(TRY IT):
Write the records out again exactly as they read, dropping any picture they hold.

(Collected data entries):
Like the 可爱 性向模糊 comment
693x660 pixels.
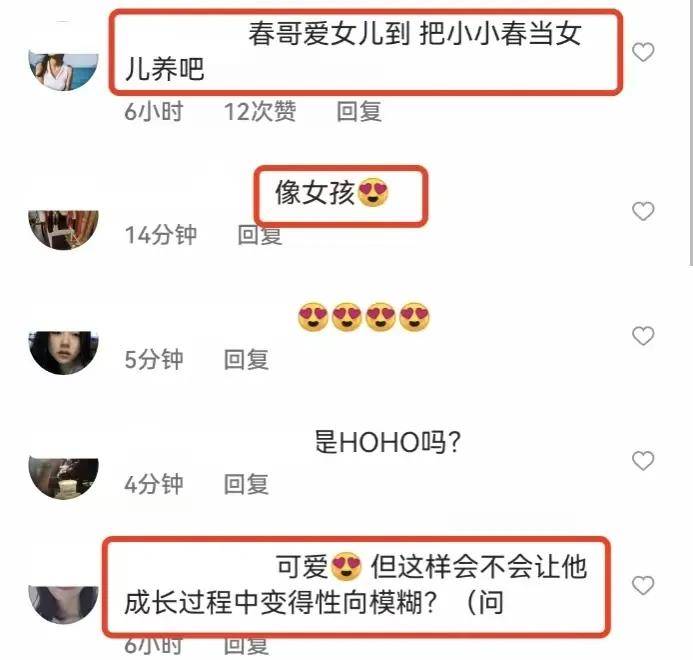point(643,586)
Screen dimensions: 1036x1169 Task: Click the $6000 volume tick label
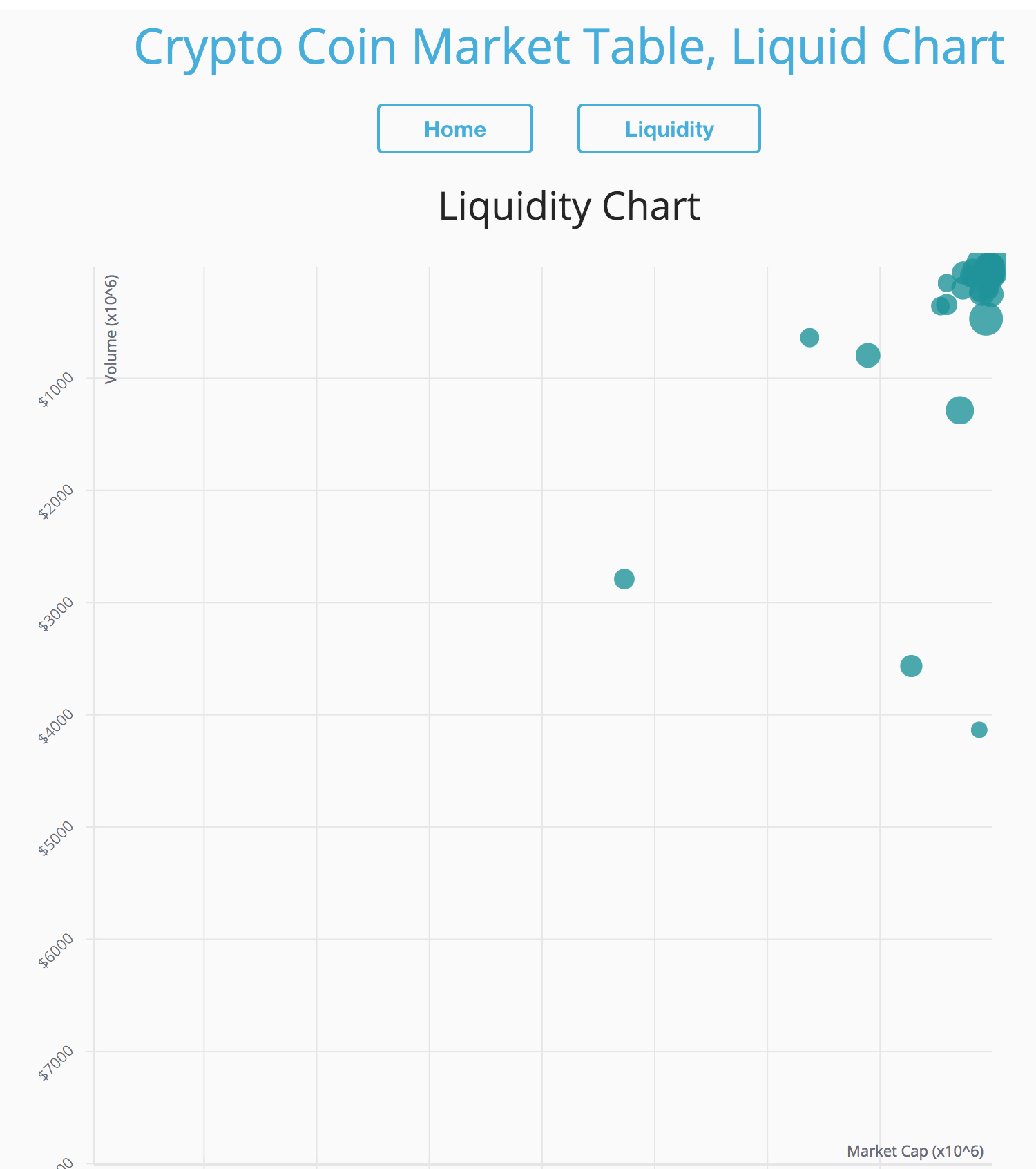click(55, 951)
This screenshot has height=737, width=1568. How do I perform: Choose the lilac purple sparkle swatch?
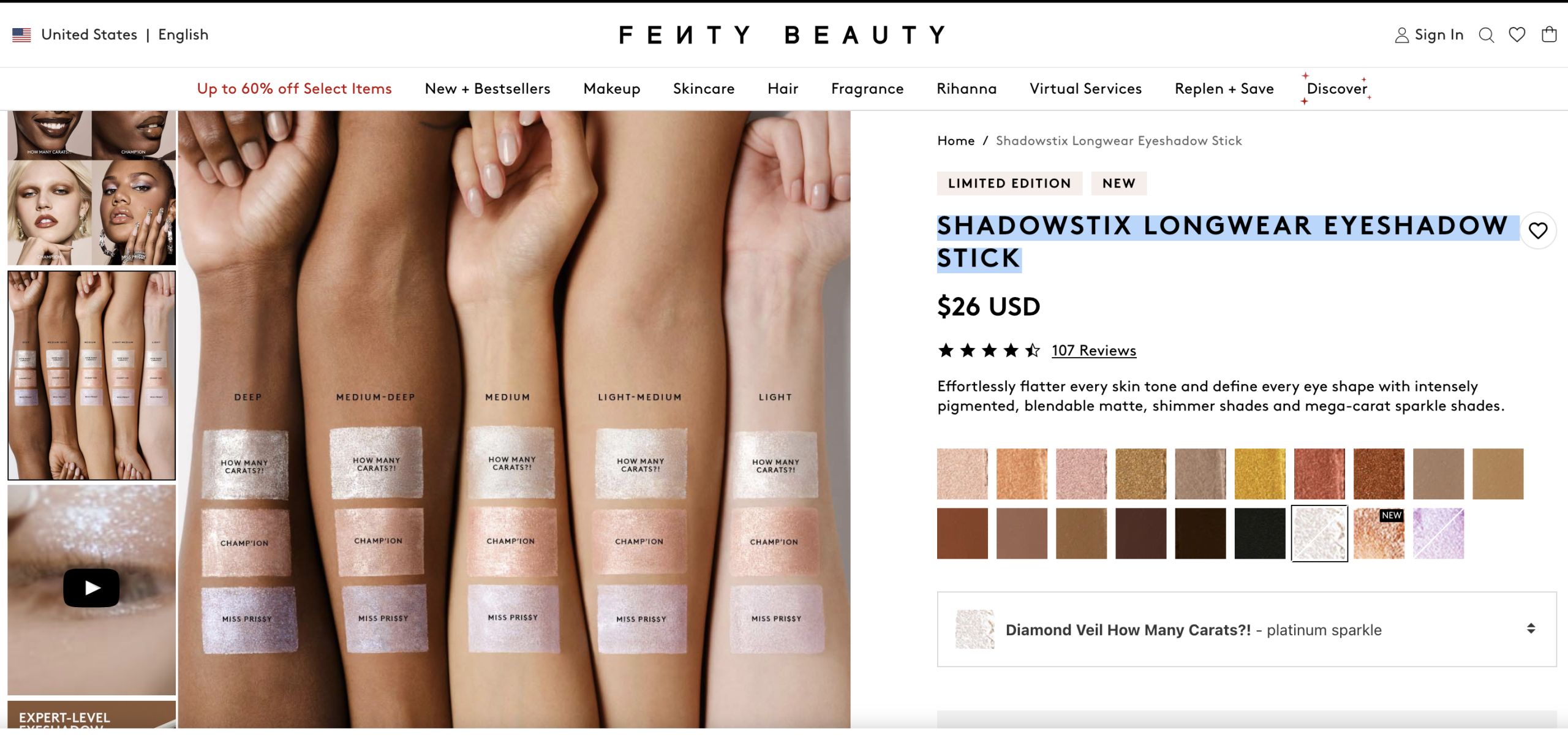1438,534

(SOLUTION FOR THIS TASK):
Like the 可爱 性向模糊 comment
693x660 pixels.
point(643,586)
Screen dimensions: 1036x1169 Task: Click the $6000 volume tick label
click(55, 951)
This screenshot has height=737, width=1568. How do I perform: Choose the lilac purple sparkle swatch?
1438,534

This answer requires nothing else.